Filmmaker Ken Burns says America has experienced three "great crises" in its history — the Civil War, the Great Depression and World War II, and might currently be going through its fourth, which he says might also be the worst yet.
"We're beset by three viruses, are we not?" Burns told NPR's "Morning Edition." There is "a year-old COVID-19 virus, but also a 402-year-old virus of white supremacy, of racial injustice. . . . And we've got an age-old human virus of misinformation, of paranoia, of conspiracies," he said.
Burns, writing in Politico, said he is repeatedly asked whether he will make a film about the current point in time.
"The answer is no — or at least not now," he says, explaining his films are about history and not enough time has passed yet.
But he said he sees optimism from looking at America's past.
"The Civil War didn't solve a lot of things, but it changed the nature of who we were before the United States," Burns told NPR. "We said the United States are — plural, grammatically correct.

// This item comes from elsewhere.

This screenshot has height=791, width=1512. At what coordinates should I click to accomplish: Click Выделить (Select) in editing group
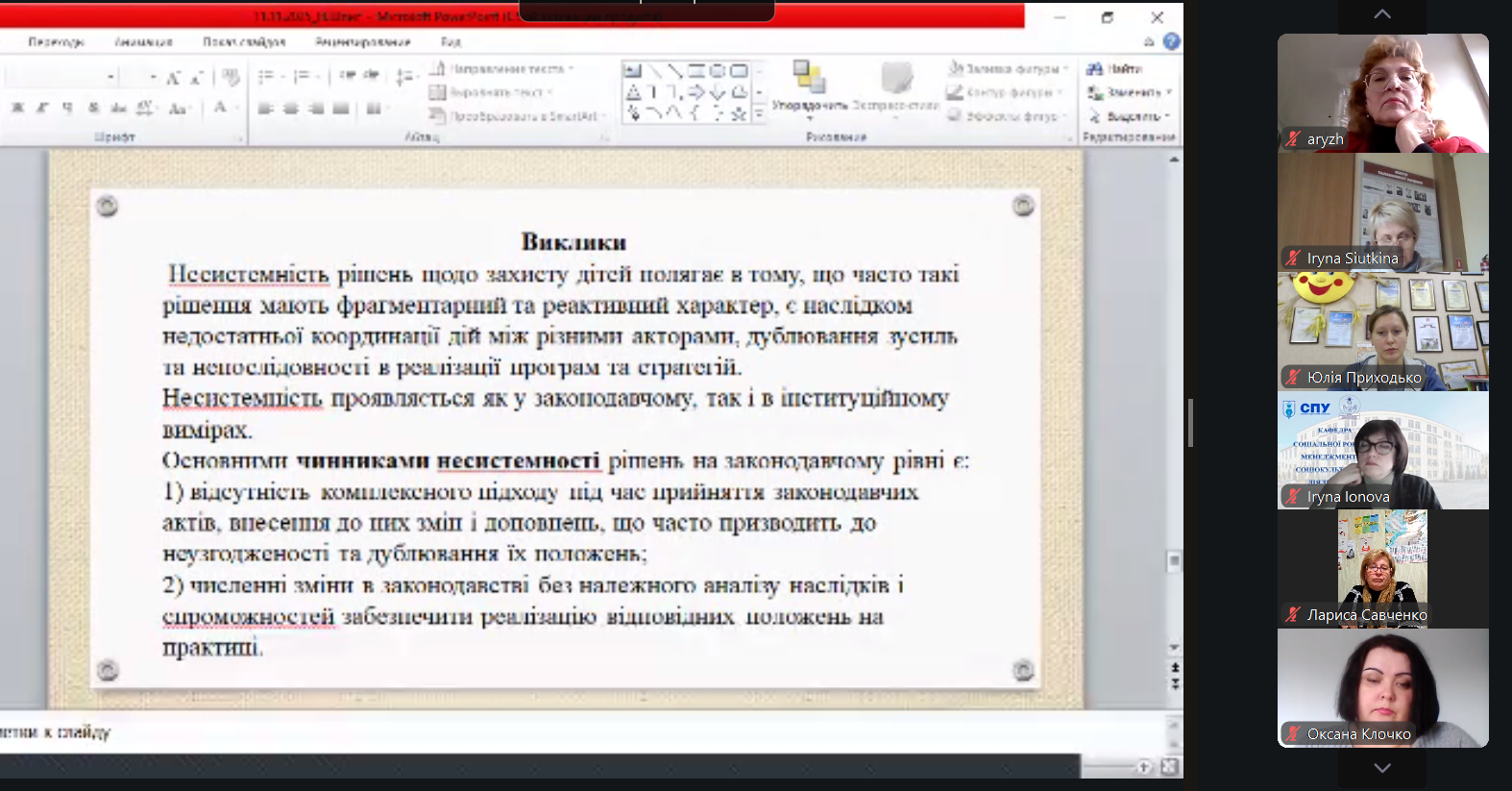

And, after the war, we say, as we do today, and ungrammatically, the United States is. In some way, the war, with all of its passions, with all of its death and destruction, with all of its unresolved work, it made us an is."
The country is beginning to have a racial reckoning, he added.
"More people voted than ever before," he said. "Poll workers defied the coronavirus, voters defied the coronavirus and held the safest and most accurate vote in our history. Courts upheld every challenge to that.
"We have a woman as a vice president — we have a woman of color as a vice president — this is a time not for rejoicing, but to remember that in order to gather strength to deal with these dark moments, we have to actually remember to let in the light that is right in front of us."